■ Exercise 1: In the passage on Amery, where was Amery born?
■ Exercise 2: Rewrite the passage on Amery between "He was elected" and "(7 vol., 1899–1909).", inclusive, changing "correspondent" to "reporter".

■ Reading text:
[Start of Attachment]
In these remarks, Amery attacked the Prime Minister, Neville Chamberlain, for incompetence in the fight against Hitler's Germany. Many of Amery's Parliamentary contemporaries pointed to this speech as one of the key drivers in the division of the House on the following day, 8 May, which led to Chamberlain being forced out of office and his replacement by Winston Churchill.

Early life and education

Amery was born in Gorakhpur, British India, to an English father and a mother of Hungarian Jewish descent. His father was Charles Frederick Amery (1833–1901), of Lustleigh, Devon, an officer in the Indian Forestry Commission.[2] His mother Elisabeth Johanna Saphir (c. 1841–1908),[3] who was the sister of the orientalist Gottlieb Wilhelm Leitner,[4] had come to India from England, where her parents had settled and converted to Protestantism. In 1877 his mother moved back to England from India, and in 1885 she divorced Charles.[2]

In 1887, Amery went to Harrow School, where he was a contemporary of Winston Churchill. Amery represented Harrow at gymnastics and held the top position in examinations for a number of years; he also won prizes and scholarships.[2]

After Harrow he went to Balliol College, Oxford, where he performed well. He gained a First in Classical Moderations in 1894; in literae humaniores ("Greats", i.e. classics) in 1896 and was proxime accessit (runner-up) to the Craven scholar in 1894 and Ouseley scholar in Turkish in 1896. He also won a half-blue in cross-country running.[2]

He was elected a fellow of All Souls College. He could speak Hindi at the age of three years; Amery was born in India and would naturally have acquired the language of his ayah (nanny). He could converse in French, German, Italian, Bulgarian, Turkish, Serbian and Hungarian. Amery was an active freemason.[5]

Journalism

During the Second Boer War Amery was a correspondent for The Times. In 1901, in his articles on the conduct of the war, he attacked the British commander, Sir Redvers Buller, which contributed to Buller's sacking. Amery was the only correspondent to visit Boer forces and was nearly captured with Churchill.[2] Amery later edited and largely wrote The Times History of the South African War (7 vol., 1899–1909).
[End of Attachment]
(Saved entries)
[Start of Attachment]
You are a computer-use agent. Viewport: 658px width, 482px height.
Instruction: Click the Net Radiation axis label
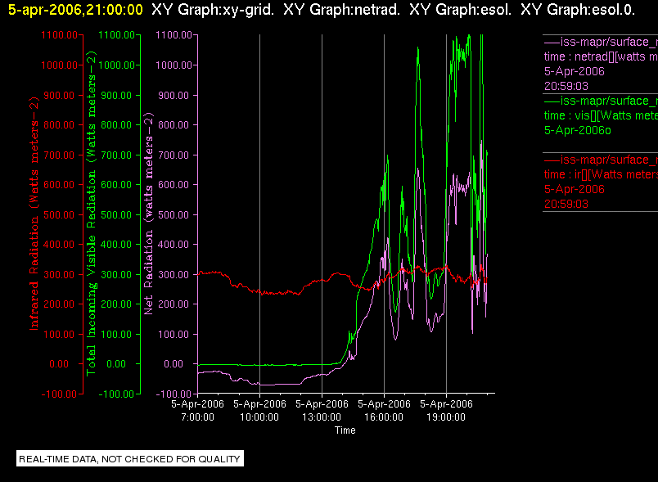[x=149, y=214]
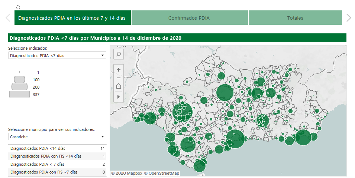The width and height of the screenshot is (355, 178).
Task: Open the Casariche municipality dropdown
Action: [x=57, y=137]
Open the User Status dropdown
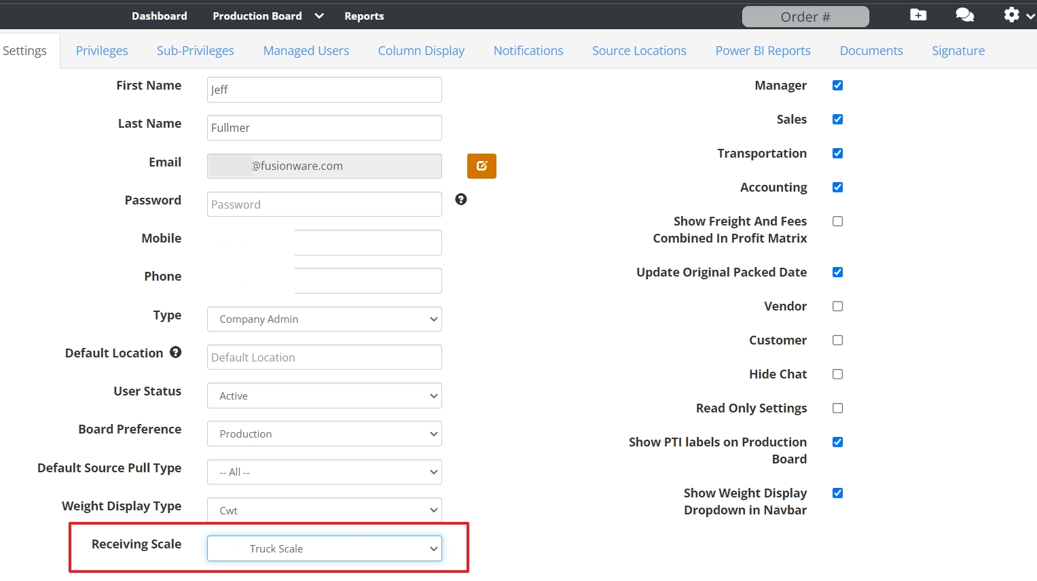Screen dimensions: 1037x581 [324, 396]
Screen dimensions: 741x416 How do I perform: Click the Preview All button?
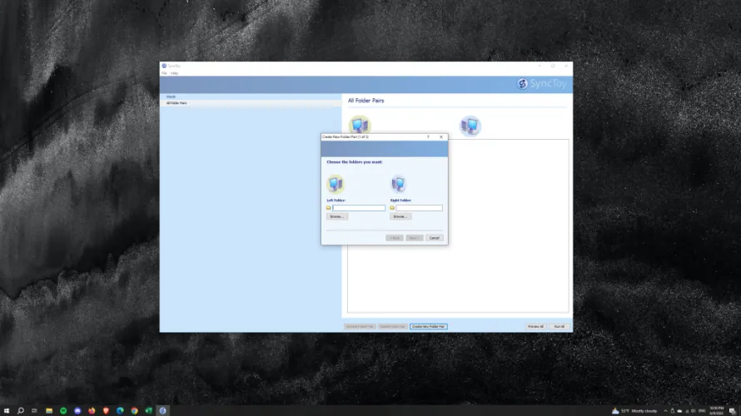pyautogui.click(x=535, y=326)
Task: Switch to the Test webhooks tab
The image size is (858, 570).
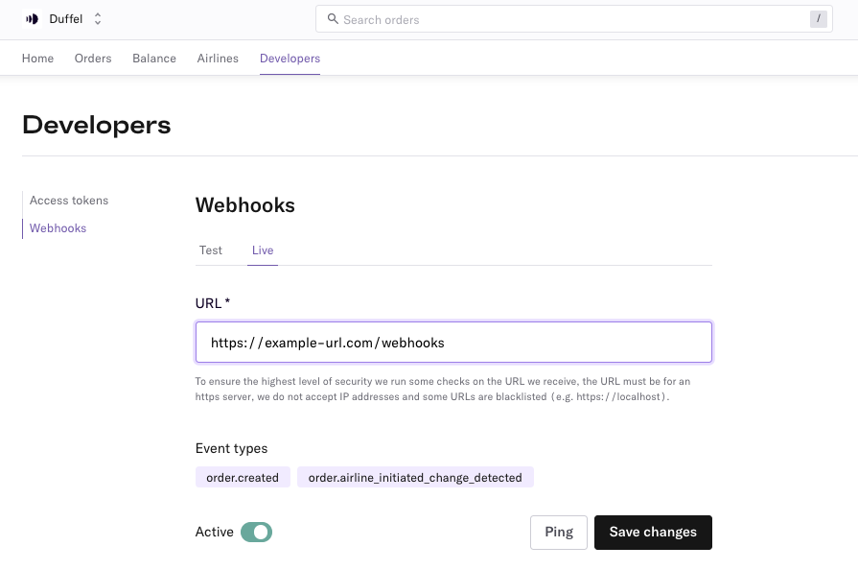Action: coord(211,250)
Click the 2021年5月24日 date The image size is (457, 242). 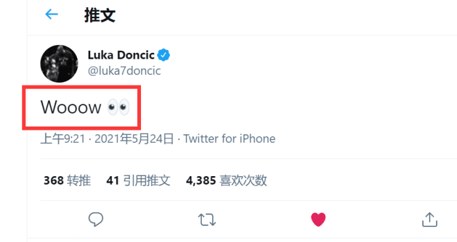click(x=134, y=139)
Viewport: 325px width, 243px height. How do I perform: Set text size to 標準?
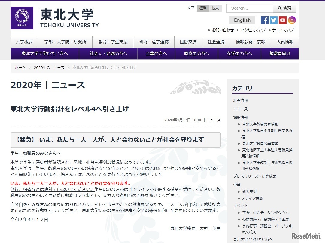coord(203,8)
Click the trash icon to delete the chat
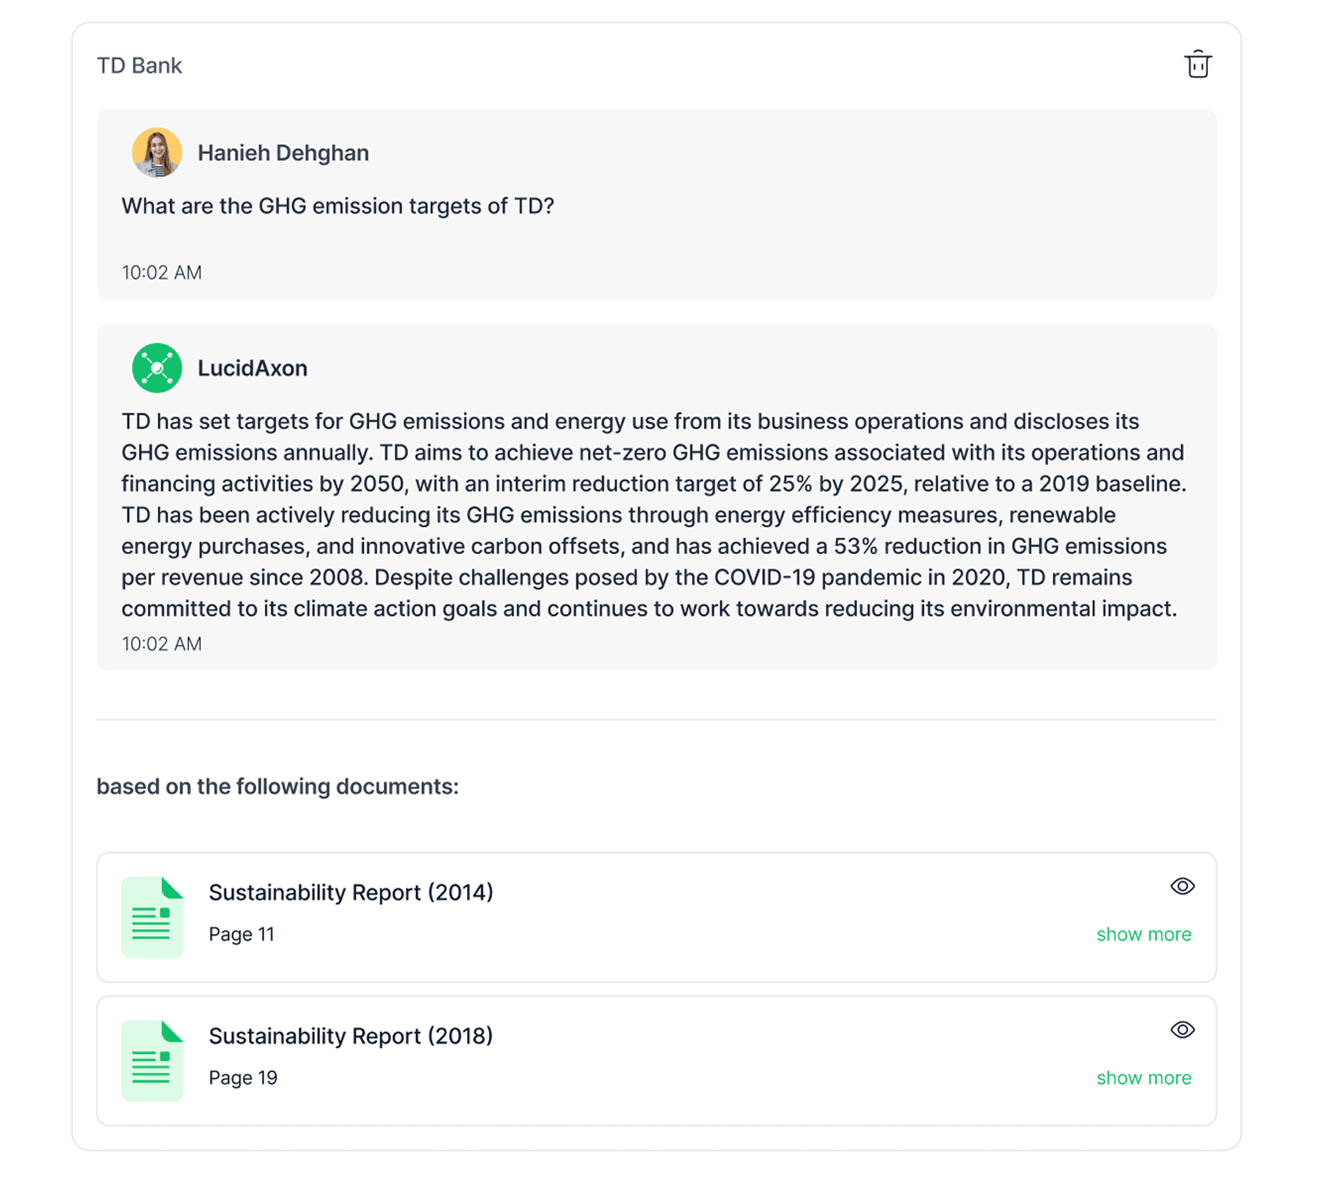The width and height of the screenshot is (1321, 1179). [x=1198, y=66]
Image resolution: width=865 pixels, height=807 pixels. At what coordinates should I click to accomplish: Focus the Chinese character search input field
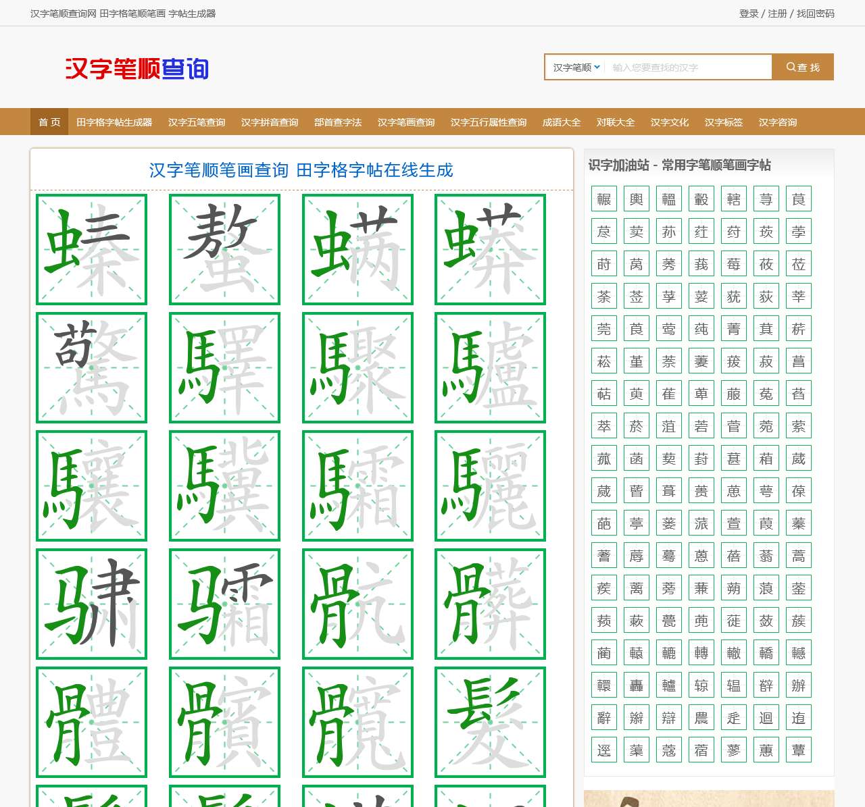click(688, 67)
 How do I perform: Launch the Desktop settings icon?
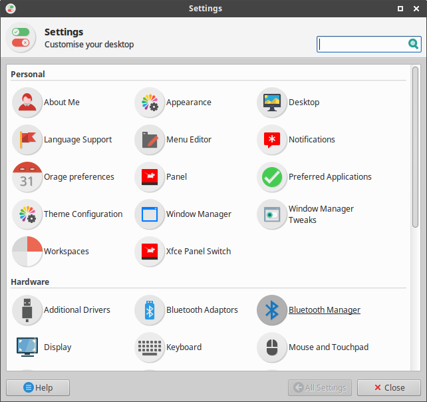coord(272,102)
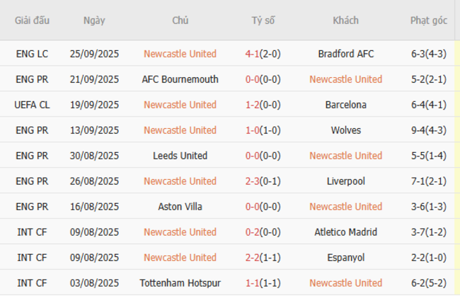Select the "Phạt góc" column header
The width and height of the screenshot is (460, 300).
point(429,21)
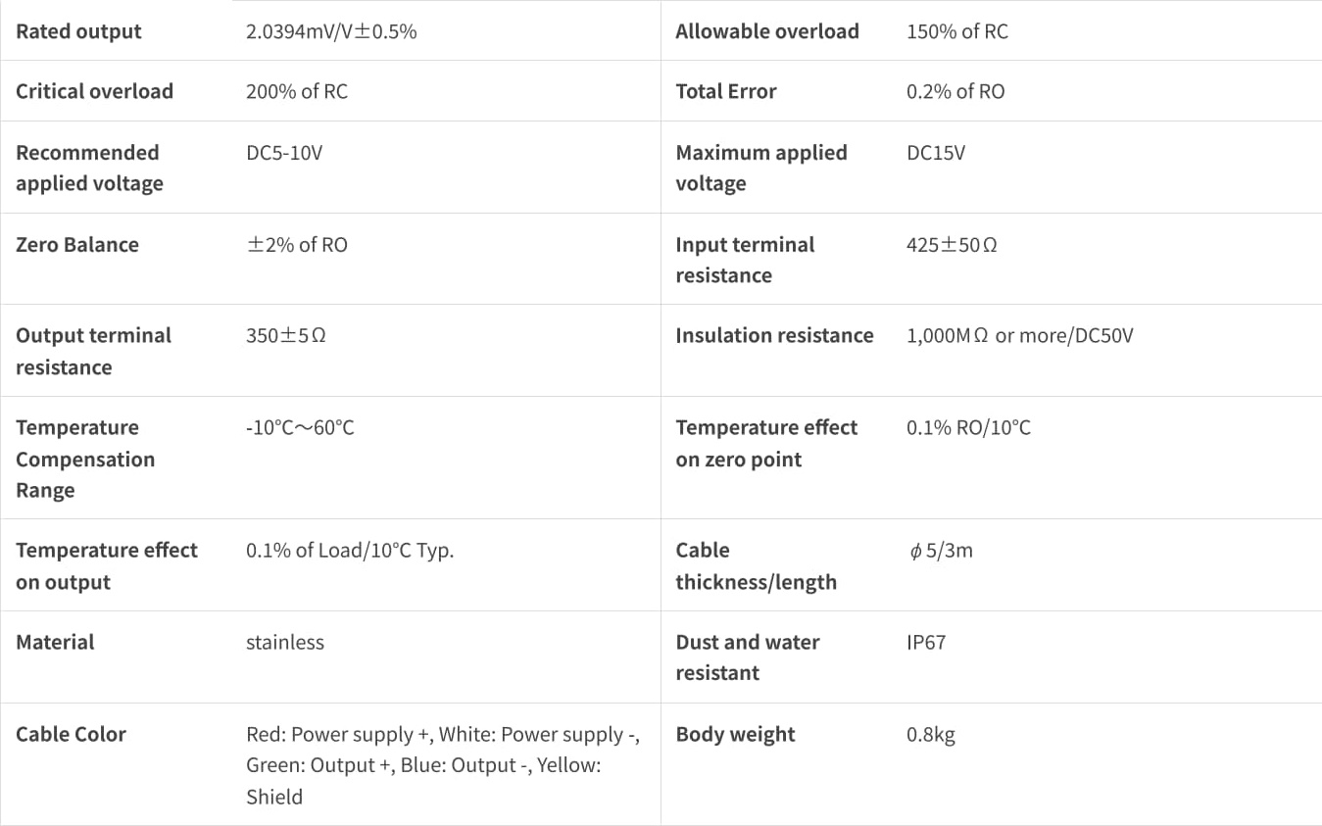The height and width of the screenshot is (826, 1322).
Task: Select the Critical overload label
Action: [x=94, y=91]
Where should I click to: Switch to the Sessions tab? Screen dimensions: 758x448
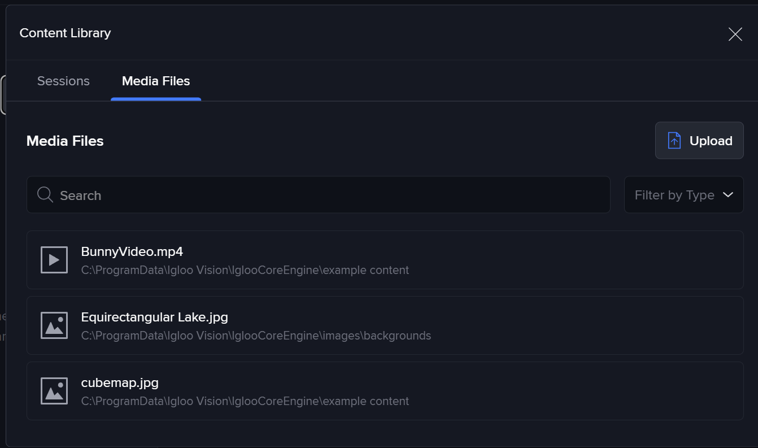click(x=63, y=81)
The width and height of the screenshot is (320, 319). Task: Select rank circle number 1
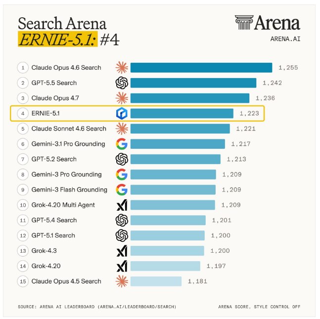tap(23, 68)
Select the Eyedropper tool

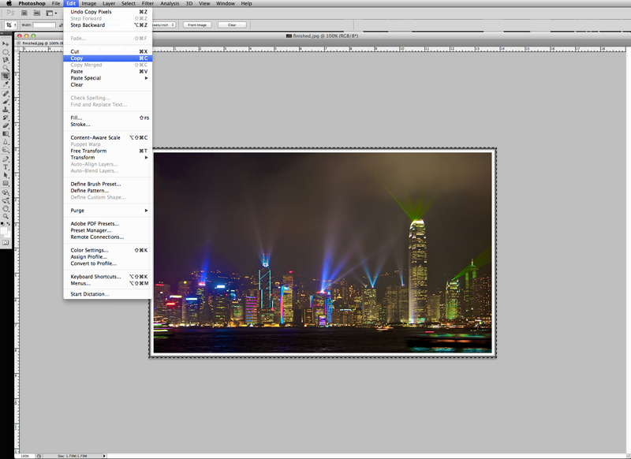(x=6, y=84)
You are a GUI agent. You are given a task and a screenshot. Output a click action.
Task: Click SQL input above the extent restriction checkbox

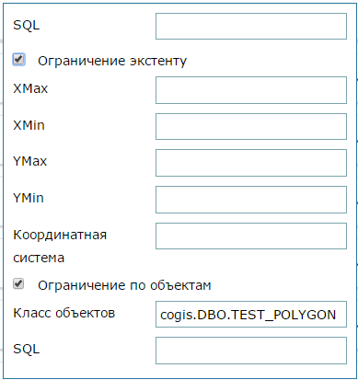click(251, 26)
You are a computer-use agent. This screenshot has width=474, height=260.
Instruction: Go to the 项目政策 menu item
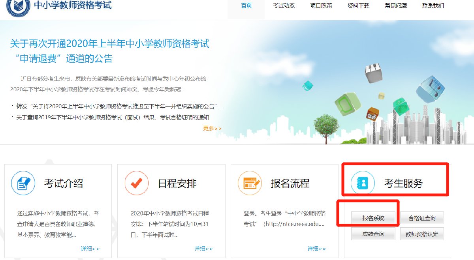(x=321, y=6)
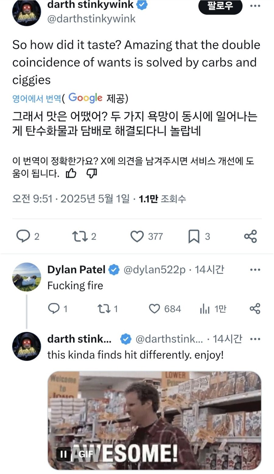View analytics for Dylan Patel's reply
The width and height of the screenshot is (274, 474).
point(205,309)
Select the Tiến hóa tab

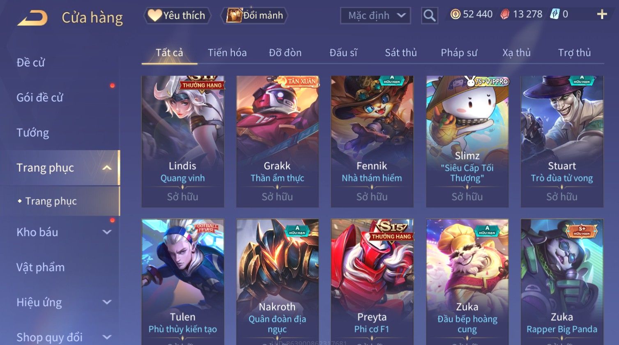pos(227,53)
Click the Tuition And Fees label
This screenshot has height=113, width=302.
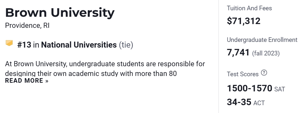[249, 8]
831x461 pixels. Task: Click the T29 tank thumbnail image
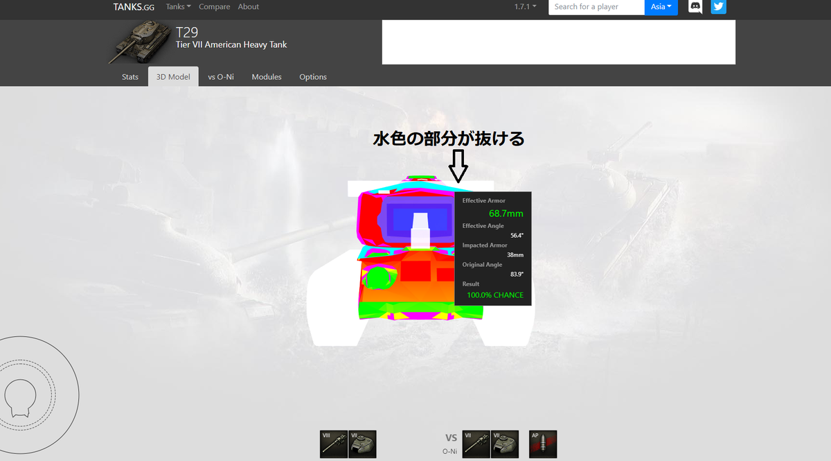tap(141, 42)
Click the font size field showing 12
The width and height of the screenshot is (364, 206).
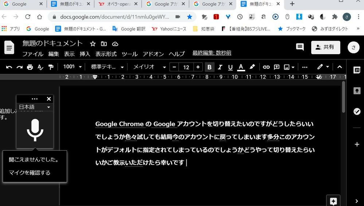pos(186,67)
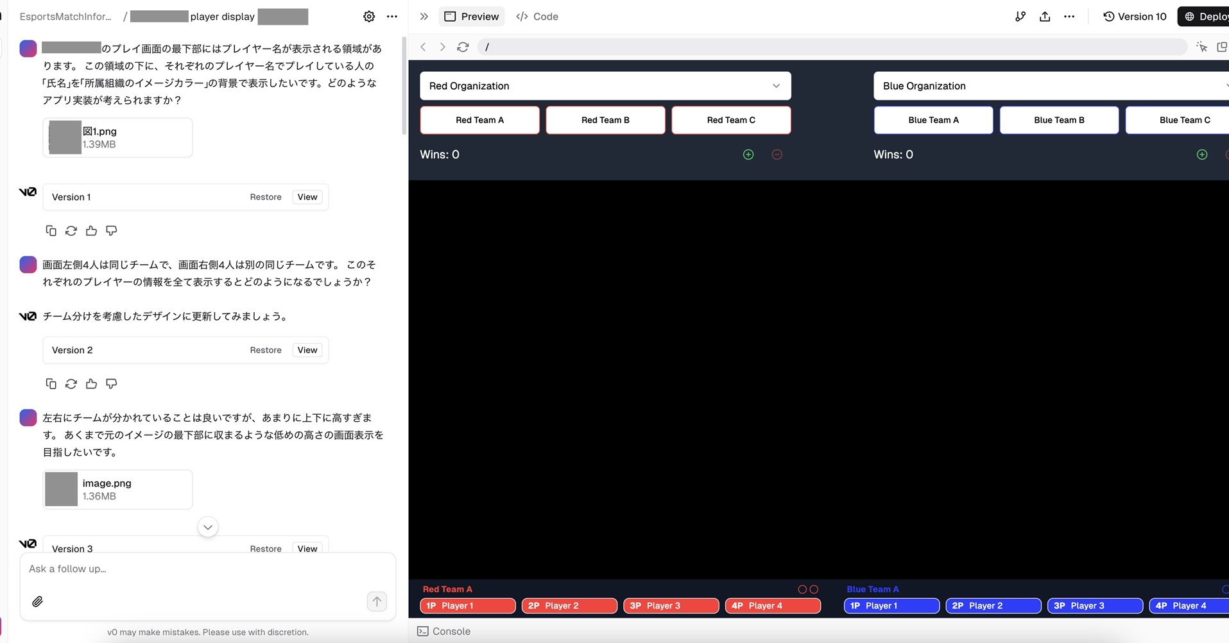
[End of Attachment]
■ Task output 1: Gorakhpur, British India.

■ Task output 2:
He was elected a fellow of All Souls College. He could speak Hindi at the age of three years; Amery was born in India and would naturally have acquired the language of his ayah (nanny). He could converse in French, German, Italian, Bulgarian, Turkish, Serbian and Hungarian. Amery was an active freemason.[5]

Journalism

During the Second Boer War Amery was a reporter for The Times. In 1901, in his articles on the conduct of the war, he attacked the British commander, Sir Redvers Buller, which contributed to Buller's sacking. Amery was the only reporter to visit Boer forces and was nearly captured with Churchill.[2] Amery later edited and largely wrote The Times History of the South African War (7 vol., 1899–1909).